100. rocznica urodzin Tadeusza Zawadzkiego ps. „Zośka” – legendarnego bohatera Szarych Szeregów. Dr J. Wiśniewski: Jego działania to przykład pokolenia Kolumbów, którzy chcieli walczyć o wolną Polskę
Jego działania to przykład pokolenia Kolumbów, którzy chcieli walczyć o wolną Polskę. Dlatego, że po pierwsze, tak ich wychowano, a po drugie, takie reprezentowali wartości: ojczyzna na pierwszym miejscu – mówił o Tadeuszu Zawadzkim, podczas programu „Poczet wielkich Polaków” w TV Trwam, dr Jan Wiśniewski, wykładowca Wyższej Szkoły Kultury Społecznej i Medialnej.
24 stycznia urodził się Tadeusz Zawadzki, jeden z głównych bohaterów książki Aleksandra Kamińskiego pt. „Kamienie na szaniec”. Był harcmistrzem, podporucznikiem Armii Krajowej i komendantem Grup Szturmowych na terenie Warszawy. Tadeusz Zawadzki to także jeden z najwybitniejszych wykonawców akcji „Małego Sabotażu”.
– W latach 1931-1939 chodził do Gimnazjum im. Stefana Batorego. Oprócz tego był drużynowym 23. Warszawskiej Drużyny Harcerskiej „Pomarańczarnia” – powiedział dr Krystian Chołaszczyński, wykładowca w Wyższej Szkole Kultury Społecznej i Medialnej w Toruniu.
Tadeusz Zawadzki zdał maturę tuż przed wybuchem II wojny światowej. Jego największą pasją było harcerstwo.
– Pochodził z wybitnej i bardzo patriotycznej rodziny. Jego ojciec był bardzo znanym profesorem, chemikiem. Mama była znaną nauczycielką. Tak naprawdę te inspiracje z domu rodzinnego stały się podstawą jego postawy życiowej – ocenił dr Jan Wiśniewski, wykładowca akademicki.
W czasach szkolnych Tadeusz Zawadzki poznał Aleksego Dawidowskiego „Alka” i Jana Bytnara „Rudego”, którzy później stali się jego kolegami z konspiracji od 1939 roku.
– Prowadzone przez niego działania konspiracyjne zyskały bardzo duże uznanie wśród jego przełożonych, ale również podwładnych. Trzeba pamiętać, że stał się wzorem bohatera książki „Kamienie na szaniec” – przypomniał Jan Wiśniewski z WSKSiM.
„Zośka” był bardzo zaangażowany w walkę o niepodległość Polski. Jedną z jego zasług było namalowanie rekordowej liczby kotwic – Znaku Polski Walczącej. Za tą działalność otrzymał pseudonim „Kotwicki”.

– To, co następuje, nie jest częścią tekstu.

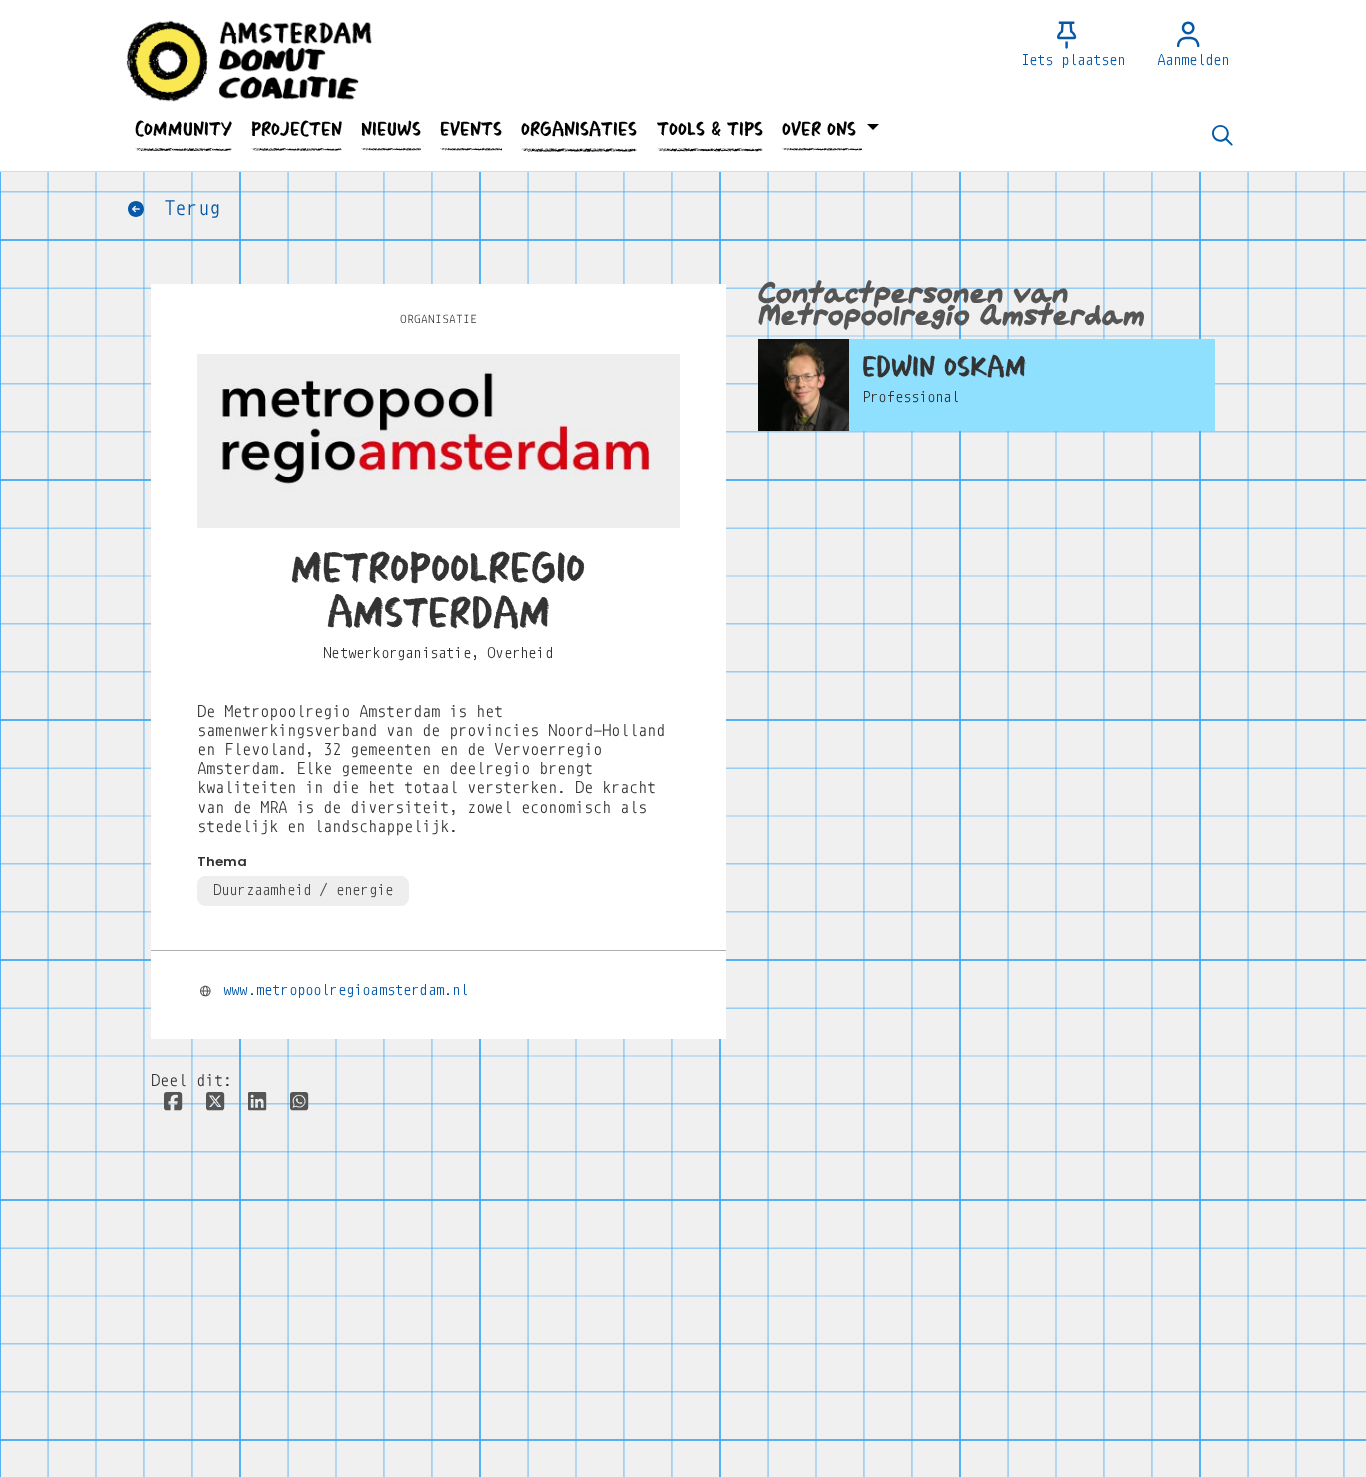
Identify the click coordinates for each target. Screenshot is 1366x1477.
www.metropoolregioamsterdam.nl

– 15 sierpnia 1942 roku uzyskał stopień podharcmistrza i pseudonim „Kajman”. Natomiast w listopadzie tego samego roku objął dowodzenie Hufcem Centrum Grup Szturmowych w ramach Szarych Szeregów i otrzymał sławny pseudonim „Zośka” – poinformował dr Krystian Chołaszczyński.
Młody podharcmistrz uczestniczył w wielu akcjach bojowych i dywersyjnych przy Armii Krajowej. Ryzykował życiem m.in. podczas wysadzenia niemieckiego pociągu wojskowego pod Kraśnikiem. Kolejną słynną akcją, w której brał udział była „akcja pod Arsenałem” o kryptonimie „Meksyk II”. Podczas tych działań uwolniono wielu więźniów, w tym przyjaciela „Zośki” Jana Bytnara.
Zasłużony podharcmistrz poległ podczas jednej z akcji przeciwko Niemcom. Podczas akcji „Taśma”, został postrzelony i zmarł.
– Zginął podczas ataku na strażnice graniczną w Sieczycach koło Wyszkowa. Za tą akcję otrzymał Order Virtuti Militari V klasy oraz dwa razy Krzyż Walecznych – powiedział dr Krystian Chołaszczyński.
Akcja, w której zginął Tadeusz Zawadzki, zakończyła się sukcesem, a jego zaangażowanie i poświęcenie na rzecz Polski do dziś budzi ogromny szacunek i podziw.
– Pseudonim „Zośka” został użyty w kompanii harcerskiej w Powstaniu Warszawskim – poinformował prof. Wiesław Wysocki z Uniwersytetu Kardynała Stefana Wyszyńskiego.
– Jego działania to przykład pokolenia Kolumbów, którzy chcieli walczyć o wolną Polskę. Dlatego, że po pierwsze, tak ich wychowano, a po drugie, takie reprezentowali wartości: ojczyzna na pierwszym miejscu – podsumował dr Jan Wiśniewski.